Míssil Trident 2D5
Resumo
| Categoria | Mísseis Balístico |
| Subtipo | Míssil balístico lançado por submarino |
| País de origem | 🇺🇸 Estados Unidos |
| Fabricante | Lockheed Martin |
| Status | In service |
| Ano de serviço | 1990 |
| Número produzido | 844 unidades |
| Preço médio estimado por unidade | $85,5 milhão |
Especificações técnicas
| Ogiva | 8 nuclear MIRV |
| Diâmetro | 2.110 mm (83,1 in) |
| Comprimento | 13.410 mm (528,0 in) |
| Peso | 58.500 kg (128.970 lb) |
| Alcance | 12.000 km (7.456 mi) |
| Velocidade máx. | 29.020 km/h (Mach 29,0) |
Operators
Descrição
O Trident II D5 foi iniciado no início da década de 1970 como sucessor do Trident C-4, visando proporcionar maior precisão e capacidade de carga útil.

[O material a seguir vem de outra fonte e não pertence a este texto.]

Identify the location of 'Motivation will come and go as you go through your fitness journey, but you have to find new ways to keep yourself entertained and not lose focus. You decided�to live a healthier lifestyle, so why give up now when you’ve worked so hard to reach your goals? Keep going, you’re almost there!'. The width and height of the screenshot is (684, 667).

O desenvolvimento formal foi determinado em 1981, com lançamentos de teste em terra realizados entre 1987 e 1989. O primeiro teste lançado a partir de um submarino, em 1989, falhou após uma pluma de água interferir no bocal do motor, adiando a capacidade operacional inicial para março de 1990. Uma versão de extensão de vida útil deve permanecer em serviço até 2042.
O míssil é um sistema de três estágios que utiliza motores de foguete a combustível sólido e propelente NEPE-75. A estrutura é construída em polímero reforçado com fibra de carbono e incorpora componentes impressos em 3D. Um aerospike extensível montado no nariz é utilizado para reduzir o arrasto durante a fase de propulsão. A orientação é provida por um sistema astro-inercial que utiliza o posicionamento estelar para atualizar os dados de navegação inercial durante o voo. Essa configuração permite o engajamento de alvos endurecidos, como silos de mísseis e bunkers.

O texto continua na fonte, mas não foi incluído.